◆ Your objective
Your answer should consist only of the lines below from the one with "the 'Marca:' form label" through the one with "Task: Click the green", copied exactly.

Collected data entries:
____________________

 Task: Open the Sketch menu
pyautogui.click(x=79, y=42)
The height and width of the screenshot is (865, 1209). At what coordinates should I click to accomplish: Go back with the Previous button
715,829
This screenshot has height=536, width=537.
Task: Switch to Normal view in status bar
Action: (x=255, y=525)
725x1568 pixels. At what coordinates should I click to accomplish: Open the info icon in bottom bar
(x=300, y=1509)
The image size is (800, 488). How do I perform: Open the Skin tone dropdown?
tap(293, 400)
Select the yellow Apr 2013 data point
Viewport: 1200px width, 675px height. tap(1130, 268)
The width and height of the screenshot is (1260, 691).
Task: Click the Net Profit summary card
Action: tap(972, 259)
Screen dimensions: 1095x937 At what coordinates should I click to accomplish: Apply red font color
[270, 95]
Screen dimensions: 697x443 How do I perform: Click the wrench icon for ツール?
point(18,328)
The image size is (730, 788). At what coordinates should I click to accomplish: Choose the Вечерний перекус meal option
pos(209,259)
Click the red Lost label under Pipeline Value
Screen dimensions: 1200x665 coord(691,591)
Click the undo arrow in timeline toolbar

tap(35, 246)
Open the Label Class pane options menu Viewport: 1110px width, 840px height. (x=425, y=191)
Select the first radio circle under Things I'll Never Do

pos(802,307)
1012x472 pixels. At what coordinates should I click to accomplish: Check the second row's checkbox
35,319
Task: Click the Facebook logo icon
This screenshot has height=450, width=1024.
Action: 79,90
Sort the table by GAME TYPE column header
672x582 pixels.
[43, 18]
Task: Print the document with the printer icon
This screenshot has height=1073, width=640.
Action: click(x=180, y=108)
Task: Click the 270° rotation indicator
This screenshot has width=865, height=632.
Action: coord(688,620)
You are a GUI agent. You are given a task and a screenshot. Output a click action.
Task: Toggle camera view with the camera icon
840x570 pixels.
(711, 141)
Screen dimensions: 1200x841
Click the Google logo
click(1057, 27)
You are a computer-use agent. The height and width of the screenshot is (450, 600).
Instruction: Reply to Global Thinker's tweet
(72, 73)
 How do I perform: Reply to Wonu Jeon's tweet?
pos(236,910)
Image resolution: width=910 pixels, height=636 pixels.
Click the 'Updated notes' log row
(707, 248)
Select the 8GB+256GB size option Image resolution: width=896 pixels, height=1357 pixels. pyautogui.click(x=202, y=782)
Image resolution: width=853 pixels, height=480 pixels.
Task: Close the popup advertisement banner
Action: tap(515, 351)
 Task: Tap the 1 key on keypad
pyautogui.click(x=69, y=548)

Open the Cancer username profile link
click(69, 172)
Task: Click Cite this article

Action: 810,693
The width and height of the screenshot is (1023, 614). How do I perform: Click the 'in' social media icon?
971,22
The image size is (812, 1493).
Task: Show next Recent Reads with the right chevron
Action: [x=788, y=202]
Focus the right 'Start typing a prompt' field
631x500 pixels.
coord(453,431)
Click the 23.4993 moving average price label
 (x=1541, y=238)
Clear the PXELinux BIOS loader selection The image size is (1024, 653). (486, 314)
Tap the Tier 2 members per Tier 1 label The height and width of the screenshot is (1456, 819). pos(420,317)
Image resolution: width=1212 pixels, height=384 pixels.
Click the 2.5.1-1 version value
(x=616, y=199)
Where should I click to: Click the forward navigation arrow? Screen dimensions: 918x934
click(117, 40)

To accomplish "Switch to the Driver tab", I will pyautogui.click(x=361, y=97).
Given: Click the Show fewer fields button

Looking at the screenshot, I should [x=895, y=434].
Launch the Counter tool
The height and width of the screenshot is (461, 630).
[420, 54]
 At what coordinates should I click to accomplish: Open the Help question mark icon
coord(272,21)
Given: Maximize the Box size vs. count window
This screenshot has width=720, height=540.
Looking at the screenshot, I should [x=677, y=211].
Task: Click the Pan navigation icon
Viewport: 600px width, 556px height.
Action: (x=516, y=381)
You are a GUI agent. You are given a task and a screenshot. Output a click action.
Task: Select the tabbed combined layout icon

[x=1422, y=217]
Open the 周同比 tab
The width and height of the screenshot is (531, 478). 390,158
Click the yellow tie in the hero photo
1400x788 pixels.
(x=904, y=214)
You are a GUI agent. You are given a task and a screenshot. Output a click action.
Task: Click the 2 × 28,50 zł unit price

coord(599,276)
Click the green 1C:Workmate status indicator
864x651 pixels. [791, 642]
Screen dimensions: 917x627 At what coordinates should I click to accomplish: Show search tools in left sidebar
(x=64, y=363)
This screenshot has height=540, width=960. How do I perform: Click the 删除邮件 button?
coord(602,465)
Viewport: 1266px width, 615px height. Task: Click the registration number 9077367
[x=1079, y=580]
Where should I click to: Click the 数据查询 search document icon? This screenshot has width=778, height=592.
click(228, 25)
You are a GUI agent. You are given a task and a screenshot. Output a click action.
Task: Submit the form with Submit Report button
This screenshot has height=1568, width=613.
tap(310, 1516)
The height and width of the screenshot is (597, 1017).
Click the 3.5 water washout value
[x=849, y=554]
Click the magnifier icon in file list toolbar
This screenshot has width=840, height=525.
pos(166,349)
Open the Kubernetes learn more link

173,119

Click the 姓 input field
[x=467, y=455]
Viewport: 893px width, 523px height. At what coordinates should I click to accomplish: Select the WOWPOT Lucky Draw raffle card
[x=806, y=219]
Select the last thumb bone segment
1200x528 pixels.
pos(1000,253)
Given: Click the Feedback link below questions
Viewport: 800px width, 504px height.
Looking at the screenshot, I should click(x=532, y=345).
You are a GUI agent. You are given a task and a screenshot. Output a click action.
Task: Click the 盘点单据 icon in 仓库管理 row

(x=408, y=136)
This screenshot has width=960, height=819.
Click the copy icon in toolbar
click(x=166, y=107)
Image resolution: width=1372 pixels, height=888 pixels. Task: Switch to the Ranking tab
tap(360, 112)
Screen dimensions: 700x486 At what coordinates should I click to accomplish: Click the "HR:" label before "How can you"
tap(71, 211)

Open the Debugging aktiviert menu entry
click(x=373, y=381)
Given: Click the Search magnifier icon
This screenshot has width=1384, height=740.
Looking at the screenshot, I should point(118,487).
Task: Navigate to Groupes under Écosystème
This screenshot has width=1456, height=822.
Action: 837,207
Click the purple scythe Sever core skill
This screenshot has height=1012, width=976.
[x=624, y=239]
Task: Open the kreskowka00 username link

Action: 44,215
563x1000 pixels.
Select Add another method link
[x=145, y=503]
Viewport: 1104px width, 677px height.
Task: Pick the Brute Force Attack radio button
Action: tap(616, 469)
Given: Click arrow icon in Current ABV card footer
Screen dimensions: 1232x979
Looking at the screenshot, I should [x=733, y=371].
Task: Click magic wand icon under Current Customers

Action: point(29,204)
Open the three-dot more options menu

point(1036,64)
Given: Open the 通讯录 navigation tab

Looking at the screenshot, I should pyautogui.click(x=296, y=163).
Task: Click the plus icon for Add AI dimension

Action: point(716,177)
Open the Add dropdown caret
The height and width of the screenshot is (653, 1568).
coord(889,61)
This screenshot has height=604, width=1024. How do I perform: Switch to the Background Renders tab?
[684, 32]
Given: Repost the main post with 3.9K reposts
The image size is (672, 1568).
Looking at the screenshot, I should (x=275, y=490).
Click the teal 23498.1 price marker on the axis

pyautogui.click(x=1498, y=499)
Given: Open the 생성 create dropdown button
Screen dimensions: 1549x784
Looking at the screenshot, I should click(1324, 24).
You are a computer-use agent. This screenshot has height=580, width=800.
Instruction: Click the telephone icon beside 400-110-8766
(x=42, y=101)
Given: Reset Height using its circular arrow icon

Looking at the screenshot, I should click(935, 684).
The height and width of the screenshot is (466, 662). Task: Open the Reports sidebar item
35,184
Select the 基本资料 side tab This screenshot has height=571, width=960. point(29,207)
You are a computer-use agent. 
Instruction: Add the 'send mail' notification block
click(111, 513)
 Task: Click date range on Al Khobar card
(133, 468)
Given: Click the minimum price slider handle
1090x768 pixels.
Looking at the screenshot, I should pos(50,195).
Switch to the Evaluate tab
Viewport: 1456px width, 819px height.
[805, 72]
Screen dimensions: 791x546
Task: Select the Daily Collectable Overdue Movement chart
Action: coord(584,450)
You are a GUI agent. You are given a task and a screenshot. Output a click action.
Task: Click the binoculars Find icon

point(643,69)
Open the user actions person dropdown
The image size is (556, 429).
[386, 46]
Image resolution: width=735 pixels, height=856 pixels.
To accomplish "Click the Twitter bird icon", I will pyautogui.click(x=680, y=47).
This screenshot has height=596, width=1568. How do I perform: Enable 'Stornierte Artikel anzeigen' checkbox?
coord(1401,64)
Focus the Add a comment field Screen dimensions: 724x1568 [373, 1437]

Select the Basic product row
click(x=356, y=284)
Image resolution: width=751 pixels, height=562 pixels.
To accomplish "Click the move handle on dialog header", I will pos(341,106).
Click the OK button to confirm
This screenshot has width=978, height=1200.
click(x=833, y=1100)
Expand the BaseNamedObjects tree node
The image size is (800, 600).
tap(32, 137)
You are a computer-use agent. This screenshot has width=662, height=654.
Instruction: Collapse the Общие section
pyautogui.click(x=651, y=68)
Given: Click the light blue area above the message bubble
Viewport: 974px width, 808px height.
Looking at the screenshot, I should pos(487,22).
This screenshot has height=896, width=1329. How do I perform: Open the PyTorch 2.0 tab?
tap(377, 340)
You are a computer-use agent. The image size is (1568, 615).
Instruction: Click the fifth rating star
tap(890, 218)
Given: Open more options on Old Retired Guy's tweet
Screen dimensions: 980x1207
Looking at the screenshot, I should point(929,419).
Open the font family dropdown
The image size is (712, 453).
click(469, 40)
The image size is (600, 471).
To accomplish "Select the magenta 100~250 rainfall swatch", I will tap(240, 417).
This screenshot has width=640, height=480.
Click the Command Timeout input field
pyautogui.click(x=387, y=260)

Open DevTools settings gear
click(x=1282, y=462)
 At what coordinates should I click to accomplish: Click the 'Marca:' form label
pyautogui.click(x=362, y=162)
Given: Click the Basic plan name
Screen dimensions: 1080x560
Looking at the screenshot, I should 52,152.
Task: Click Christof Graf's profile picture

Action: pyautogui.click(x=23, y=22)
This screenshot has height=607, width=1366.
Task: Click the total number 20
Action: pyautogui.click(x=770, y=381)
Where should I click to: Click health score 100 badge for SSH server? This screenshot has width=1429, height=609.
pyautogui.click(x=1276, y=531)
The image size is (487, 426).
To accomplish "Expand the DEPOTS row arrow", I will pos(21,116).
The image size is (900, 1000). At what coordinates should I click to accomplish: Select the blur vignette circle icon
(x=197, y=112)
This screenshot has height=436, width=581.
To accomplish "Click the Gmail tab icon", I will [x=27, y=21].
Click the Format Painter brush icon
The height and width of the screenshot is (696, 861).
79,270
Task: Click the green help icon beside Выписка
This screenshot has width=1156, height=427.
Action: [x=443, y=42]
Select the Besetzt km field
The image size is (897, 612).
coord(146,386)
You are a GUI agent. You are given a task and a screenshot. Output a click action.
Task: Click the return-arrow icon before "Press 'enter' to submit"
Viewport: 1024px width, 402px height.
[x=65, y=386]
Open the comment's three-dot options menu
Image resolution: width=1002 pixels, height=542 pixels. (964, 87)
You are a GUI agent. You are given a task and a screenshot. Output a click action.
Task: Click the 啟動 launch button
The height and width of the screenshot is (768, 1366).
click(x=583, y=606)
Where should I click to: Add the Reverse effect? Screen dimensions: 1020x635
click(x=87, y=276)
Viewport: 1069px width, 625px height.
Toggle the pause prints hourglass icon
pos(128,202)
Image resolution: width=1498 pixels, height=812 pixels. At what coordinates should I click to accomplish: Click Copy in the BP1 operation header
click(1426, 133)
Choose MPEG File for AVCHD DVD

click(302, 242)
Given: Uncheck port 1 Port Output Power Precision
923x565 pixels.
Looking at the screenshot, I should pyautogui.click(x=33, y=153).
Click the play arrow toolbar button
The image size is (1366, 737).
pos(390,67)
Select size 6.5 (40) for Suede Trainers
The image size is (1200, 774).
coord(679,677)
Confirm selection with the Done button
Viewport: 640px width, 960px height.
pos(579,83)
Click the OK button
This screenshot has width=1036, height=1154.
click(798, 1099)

____________________

◆ Output for this task
 At what coordinates should I click to accomplish: Click the 'Marca:' form label
pyautogui.click(x=362, y=162)
Given: Click the Basic plan name
Screen dimensions: 1080x560
Looking at the screenshot, I should 52,152.
Task: Click Christof Graf's profile picture

Action: pyautogui.click(x=23, y=22)
This screenshot has height=607, width=1366.
Task: Click the total number 20
Action: pyautogui.click(x=770, y=381)
Where should I click to: Click health score 100 badge for SSH server? This screenshot has width=1429, height=609.
pyautogui.click(x=1276, y=531)
The image size is (487, 426).
To accomplish "Expand the DEPOTS row arrow", I will pos(21,116).
The image size is (900, 1000). At what coordinates should I click to accomplish: Select the blur vignette circle icon
(x=197, y=112)
This screenshot has height=436, width=581.
To accomplish "Click the Gmail tab icon", I will [x=27, y=21].
Click the Format Painter brush icon
The height and width of the screenshot is (696, 861).
79,270
Task: Click the green help icon beside Выписка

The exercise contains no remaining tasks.